__DATA FOR REVIEW__
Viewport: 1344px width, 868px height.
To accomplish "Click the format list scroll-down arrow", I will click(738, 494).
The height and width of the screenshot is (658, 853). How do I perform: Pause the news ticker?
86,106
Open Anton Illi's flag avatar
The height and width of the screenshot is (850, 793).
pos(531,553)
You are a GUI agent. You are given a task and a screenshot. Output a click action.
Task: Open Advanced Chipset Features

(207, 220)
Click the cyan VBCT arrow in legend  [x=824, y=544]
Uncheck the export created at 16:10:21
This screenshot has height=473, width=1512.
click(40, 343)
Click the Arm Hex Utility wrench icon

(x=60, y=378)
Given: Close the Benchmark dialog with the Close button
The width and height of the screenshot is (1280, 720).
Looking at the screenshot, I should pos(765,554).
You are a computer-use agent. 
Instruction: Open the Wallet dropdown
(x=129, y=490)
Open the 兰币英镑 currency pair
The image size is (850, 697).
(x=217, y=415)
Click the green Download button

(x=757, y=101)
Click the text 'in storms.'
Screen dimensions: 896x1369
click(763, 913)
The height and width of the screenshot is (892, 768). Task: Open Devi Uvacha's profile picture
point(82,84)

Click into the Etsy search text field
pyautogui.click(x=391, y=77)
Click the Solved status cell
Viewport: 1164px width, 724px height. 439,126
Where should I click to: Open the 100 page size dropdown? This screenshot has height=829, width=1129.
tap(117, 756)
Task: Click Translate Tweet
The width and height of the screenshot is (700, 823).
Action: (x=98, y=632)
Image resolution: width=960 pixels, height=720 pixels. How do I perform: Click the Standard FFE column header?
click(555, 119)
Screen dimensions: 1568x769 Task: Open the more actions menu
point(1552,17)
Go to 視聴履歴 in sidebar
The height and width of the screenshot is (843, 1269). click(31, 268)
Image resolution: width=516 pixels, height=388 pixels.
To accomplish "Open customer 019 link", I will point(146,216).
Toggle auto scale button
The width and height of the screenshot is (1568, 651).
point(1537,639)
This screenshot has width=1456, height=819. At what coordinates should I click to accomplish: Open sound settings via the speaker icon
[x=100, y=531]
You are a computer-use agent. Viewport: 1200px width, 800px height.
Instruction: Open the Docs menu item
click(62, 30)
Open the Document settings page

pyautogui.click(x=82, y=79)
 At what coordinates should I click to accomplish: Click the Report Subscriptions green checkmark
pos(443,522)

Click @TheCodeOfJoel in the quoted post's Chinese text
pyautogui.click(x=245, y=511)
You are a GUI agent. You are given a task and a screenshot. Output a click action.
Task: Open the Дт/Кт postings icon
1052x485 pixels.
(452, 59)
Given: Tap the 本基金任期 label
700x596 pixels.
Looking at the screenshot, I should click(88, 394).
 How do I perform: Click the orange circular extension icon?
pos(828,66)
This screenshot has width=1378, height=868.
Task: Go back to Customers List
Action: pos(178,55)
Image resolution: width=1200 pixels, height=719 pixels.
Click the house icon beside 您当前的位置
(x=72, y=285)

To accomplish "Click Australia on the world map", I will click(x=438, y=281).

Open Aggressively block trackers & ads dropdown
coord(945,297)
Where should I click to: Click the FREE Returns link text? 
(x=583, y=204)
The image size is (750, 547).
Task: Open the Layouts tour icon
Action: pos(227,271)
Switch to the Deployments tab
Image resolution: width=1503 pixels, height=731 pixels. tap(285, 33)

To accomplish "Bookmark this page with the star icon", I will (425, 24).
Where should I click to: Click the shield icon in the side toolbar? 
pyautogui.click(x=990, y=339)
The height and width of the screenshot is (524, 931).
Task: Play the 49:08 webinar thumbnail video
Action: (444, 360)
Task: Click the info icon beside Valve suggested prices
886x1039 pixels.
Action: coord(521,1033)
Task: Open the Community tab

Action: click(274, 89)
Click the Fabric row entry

__WORK TO BE COMPLETED__
From the listing above, return every line that contains the word "with".

__RESPONSE BELOW__
Given: Close the Benchmark dialog with the Close button
To accomplish "Bookmark this page with the star icon", I will (425, 24).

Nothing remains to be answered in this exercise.